You might want to look at www. carbag.com as well. It's similar to the Carcoon in that it encloses the car but you are basically sealing it up with dessicant to keep the car dry and clean. Done a great job for me over the past three winters. I've also switched from a trickle charger to a battery tender. Again, the same idea but the tender reads the level of charge and only charges when it's called for.
Joel, I live in a rural area where power is supplied, I think, by one extension cord running from the nearest city. Winter power outages are not uncommon. What happens with the car coon if you loose power? Is there any structure to keep the plastic from falling onto the car?
Tom, I have two kinds, since the labels fell off and I couldn't recall where I got them. The original one will just fall around the car, which is bad, but it wont come down with any force, sojust be careful removing it in the spring. The other type has six loops around the perimeter, I attach bungies to the loops to keep it off the car in case of a power failure. Where I keep them was built in 1928 and so was the electrical service so power outages are common. I will find out the brand with the loops and let you know.
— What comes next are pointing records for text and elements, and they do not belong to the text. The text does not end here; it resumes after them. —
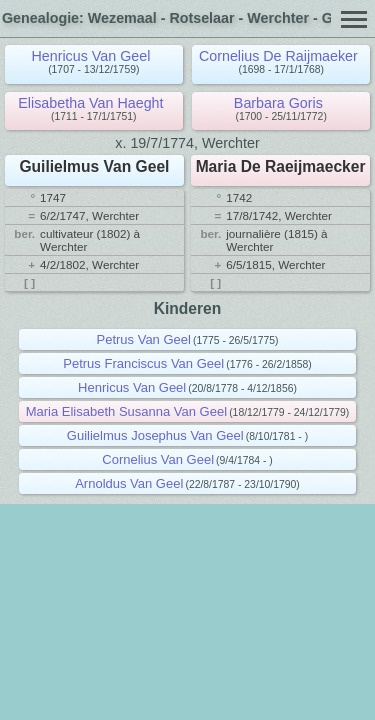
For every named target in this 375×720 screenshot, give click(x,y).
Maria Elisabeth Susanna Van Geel (126, 411)
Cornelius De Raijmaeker (278, 56)
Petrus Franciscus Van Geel (143, 363)
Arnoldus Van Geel (129, 483)
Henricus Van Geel (90, 56)
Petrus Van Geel (144, 339)
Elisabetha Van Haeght (90, 103)
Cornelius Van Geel (158, 459)
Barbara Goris (278, 103)
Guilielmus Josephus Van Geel (155, 435)
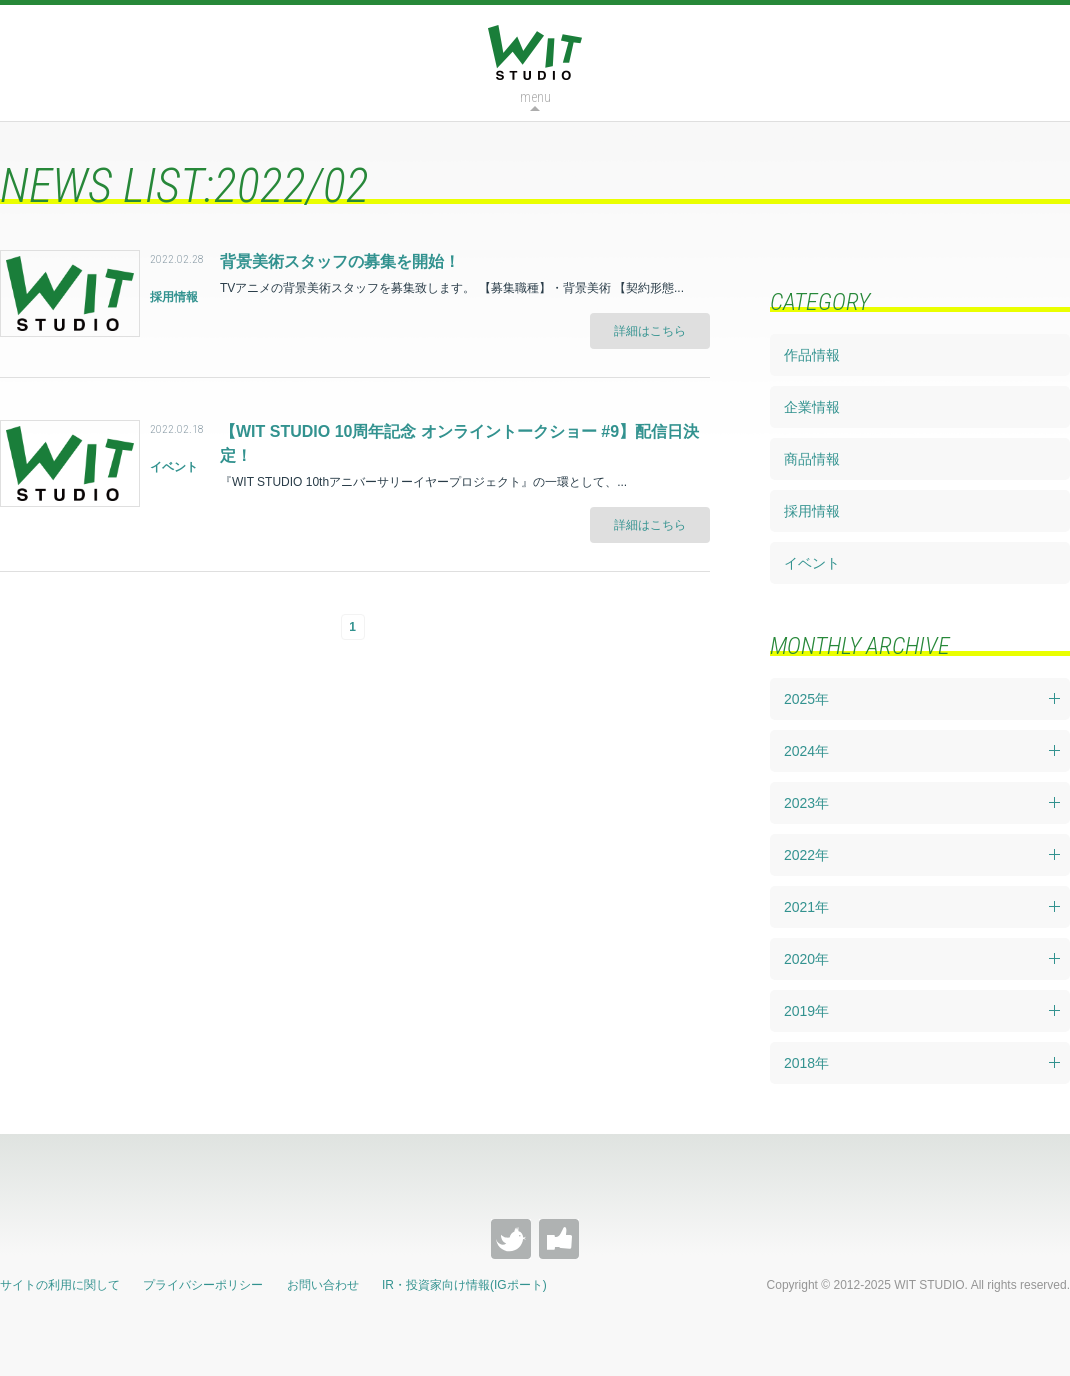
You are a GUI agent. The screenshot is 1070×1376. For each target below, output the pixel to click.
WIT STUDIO (535, 52)
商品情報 (812, 459)
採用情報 (812, 511)
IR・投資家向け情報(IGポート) (464, 1285)
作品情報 (812, 355)
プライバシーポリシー (203, 1285)
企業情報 (812, 407)
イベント (812, 563)
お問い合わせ (323, 1285)
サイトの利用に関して (60, 1285)
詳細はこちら (650, 331)
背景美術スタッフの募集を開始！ (340, 261)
Joel
I'm on the Ferrari mailing list, and I asked a question about the Carcapsule (outdoor variety-the silver one) and a guy in England (where they're made?) said that he had heard of two instances (F40 and 365GT4) where there was paint damage (365) and external engine corrosion (F40) when using the Carcapsule. I'm trying to get more info. on them, so if anyone has used the outdoor Carcapsule could you please email me at [email protected] and let me know your impressions? Thanks a lot, Tom
I'm in the same boat as you..I just today stored my 87 328GTS for the first time!...I basically filled the tank up right to the top and put in fuel stabilizer..drove her a bit and parked her on top of 1" rigid insulation. My car is always covered in the garage. I will soon disconnect the battery and trickle charge it every month or so.. also you might notice that your car idles a bit quicker right when you drive off with the fuel stabilizer (at leats mine did and stabilized after a few minutes of driving).
Hi Theo, In addition to pieces of carpet under the tires to prevent flat spots, I also cover the entire floor in 4 mil plastic. This works as a vapor barrier and you will be amazed at the amount of dampness that comes up through the concrete flooring. I started doing this many years ago as I have an original Boss Mustang that I wanted to prevent the floors from rotting. It has worked well and have been doing this for my 355. I also take the car out a few times in the winter to keep everything nice and lubricated.
I would add that if your garage is UNHEATED, you will want to consider draining your coolant and filling with pure antifreeze, no water. I have an aluminum racing radiator, and I think last winter's negative Temps probably cracked the Ferrari's radiator. It DID crack my truck radiator that was parked outside my garage.....
That is not correct. The freezing point of a 50/50 mix of water and anti-freeze is a lot lower than just pure anti-freeze. The lowest freezing point is 70% antifreeze, anything higher than that and the temperature starts back up. You can look it up. Pure antifreeze is only good to -10 degrees F.